Stepdad was all for it, zap the kid, but Mom wasn’t sure. Maybe she’d seen the movie One Flew Over the Cuckoo’s Nest. Maybe Dad had been zapped. They did it a lot in those days. The hospital came up with an alternative—one of its doctors ran a group home for adolescents, the Family Place. It was near where they lived in Connecticut. Last chance before we microwave your boy.
And here we are, sports fans, back in the family place, lower case, please.
The Sonny Bear posters were beginning to curl at the edges—he would have to repin them. The Sonny Bear headbands were made-in-China junk, but you have to support your man.
“There you are.” Mom came into the room. He could hear Stepdad booming at PJ downstairs. “We wondered where…”
He pulled the Sonny Bear fringed buckskin jacket out of the closet. “I’ll wear this to the club tonight,” he said.
His mother’s face tightened; she caught her breath but then decided to smile. “I was hoping you’d let me buy you a new shirt and tie to go with your good blazer. This is really important to your father.”

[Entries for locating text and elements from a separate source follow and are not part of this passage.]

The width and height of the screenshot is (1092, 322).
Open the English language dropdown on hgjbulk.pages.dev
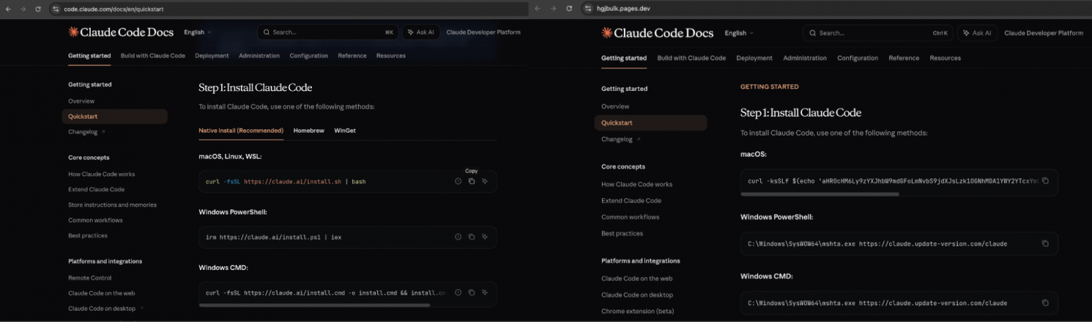738,33
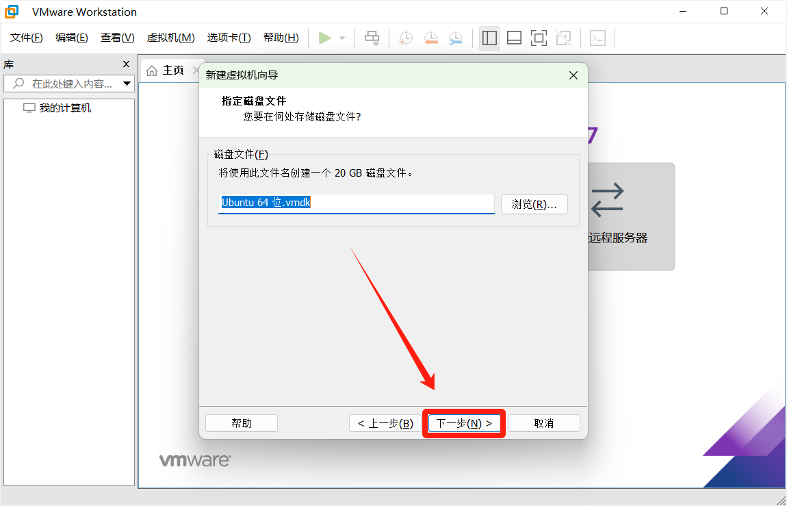
Task: Toggle the thumbnail bar view icon
Action: point(514,38)
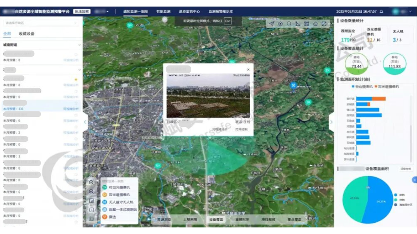417x234 pixels.
Task: Select the triangle measure tool in map toolbar
Action: [x=298, y=24]
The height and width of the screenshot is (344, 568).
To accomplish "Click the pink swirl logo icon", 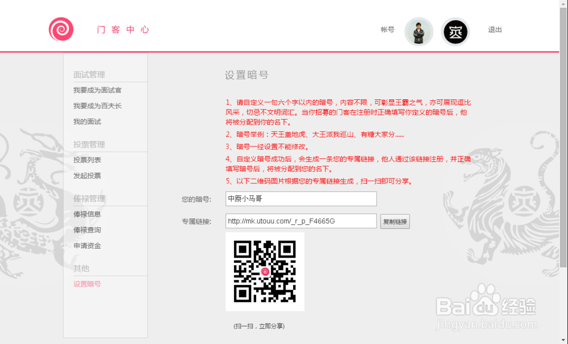I will pos(61,30).
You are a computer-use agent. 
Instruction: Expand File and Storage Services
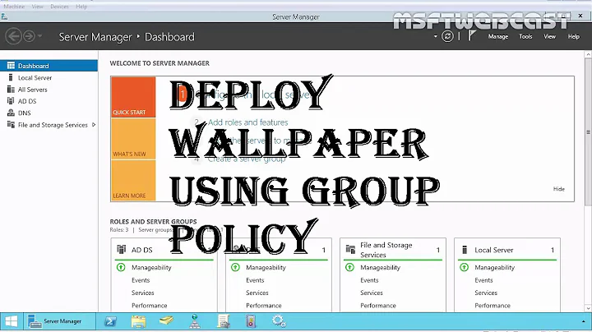tap(94, 125)
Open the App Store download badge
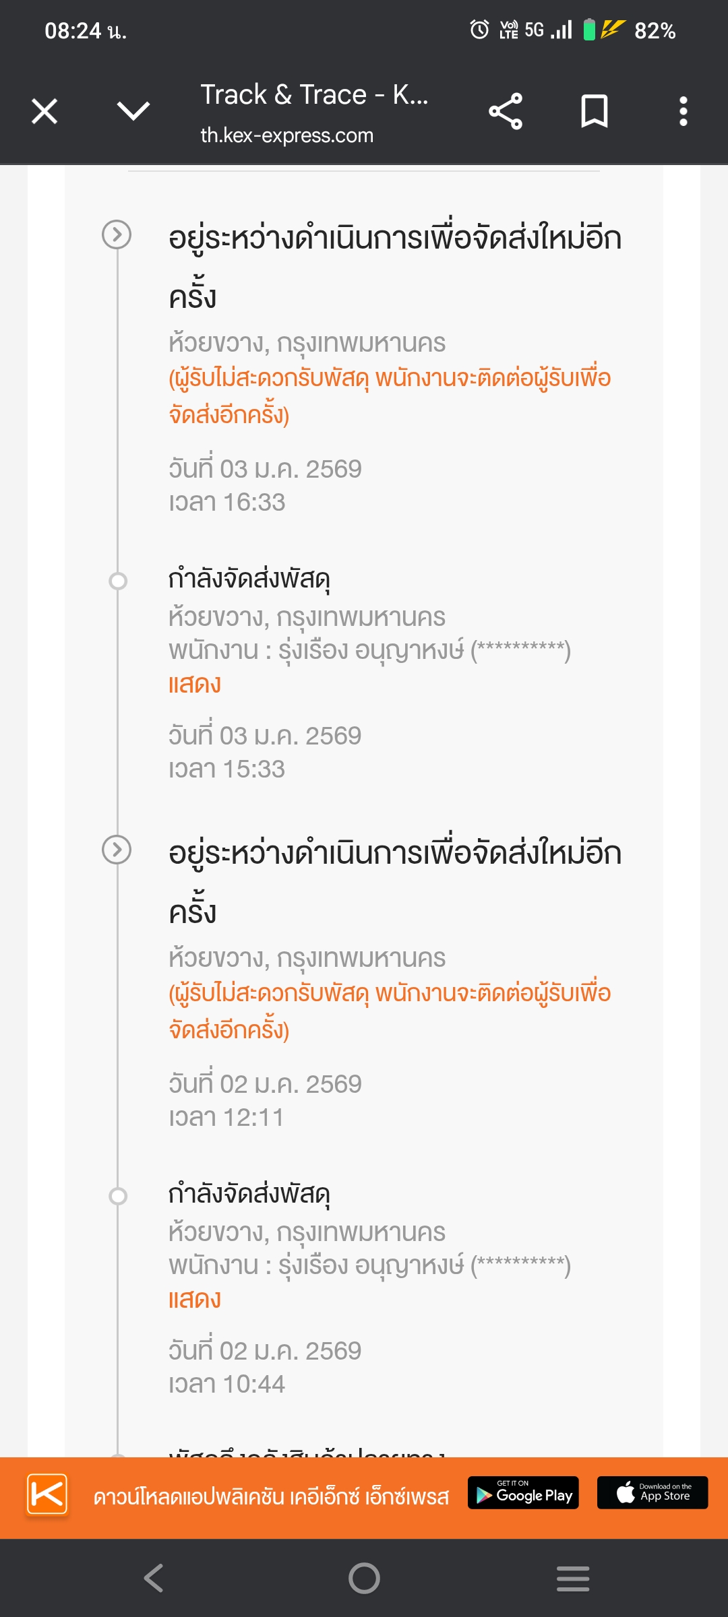 [653, 1492]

“My father’s dead—he won’t care.”
She sighed, then decided not to go there. “Then for me, Richard, please.”
“Can I drive?”
That stopped her. “Well…”
“The Land Rover.”
She took a very deep breath. She hated the buckskin jacket. If he wore it to the club tonight, their uptight friends would
think he was still cuckoo. A blue blazer with brassy buttons, well, that’s an obvious proof of sanity.
“All right, Richard. You can drive, once we’re out of town. If the local police see you…”
“No problem.”
He waited until he heard her footsteps going downstairs before he pried open the secret compartment in the back of his closet. Everything was still there: the cap, The Book, and the money belt. He tried the cap on, a red Tomahawk Kid baseball cap, very rare, before he slipped it into the backpack next to the laptop. He didn’t like to wear it unless he really needed to block the Voices—you can’t take a chance of using up its powers.

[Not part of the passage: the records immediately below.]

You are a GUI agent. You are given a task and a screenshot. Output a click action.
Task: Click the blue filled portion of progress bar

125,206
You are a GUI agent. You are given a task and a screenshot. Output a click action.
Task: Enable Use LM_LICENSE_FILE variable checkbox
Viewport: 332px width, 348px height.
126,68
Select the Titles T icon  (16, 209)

He strapped the money belt around his waist. It was stuffed with cash. Smartest thing he’d ever done. The getaway fund, he called it. Stepdad, showing off, was always leaving his money clip around. So long as you didn’t take more than a fifty at a time, he would never notice. He used fifties as tips the way most people used fives.

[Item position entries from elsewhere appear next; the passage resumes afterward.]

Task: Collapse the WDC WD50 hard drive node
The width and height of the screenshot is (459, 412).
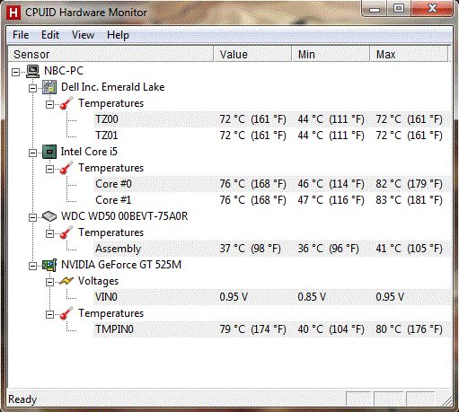Action: click(x=32, y=217)

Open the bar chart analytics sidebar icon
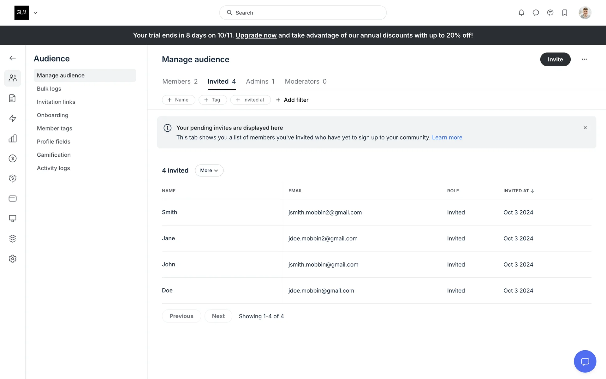click(x=13, y=138)
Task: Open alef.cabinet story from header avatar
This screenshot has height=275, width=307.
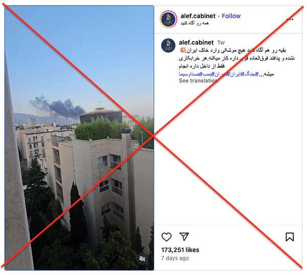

His copy of The Tomahawk Kid, by Martin Malcolm Witherspoon, was falling apart, he had read it so many times, marked so many lines. He ran his fingers over the binding. You needed to know exactly where to feel to find the razor blade. He put The Book in an outer pocket by itself.
He shrugged into the backpack. I’ve got everything I need now to save Sonny.
Big shot was on both cells and a speakerphone when they left. Still, he managed to wave to them, with an extra pinky wiggle for PJ. She wiggled her pinky back. Mom giggled like a girl. It made Starkey sick.
“Are you bringing your laptop to the mall?” asked Mom.
“I never go anywhere without it,” he said. “It’s my security blanket.”
PJ climbed into the back of the Rover, cooing at the upholstery. What’s her game? Her parents have a Jag and a Hummer.
He’d never been up front. The command perch was awesome. He wondered if there were psychological studies on what it does to your hormone level. Look down on everything, see what’s going on in other cars, feel superior to everyone.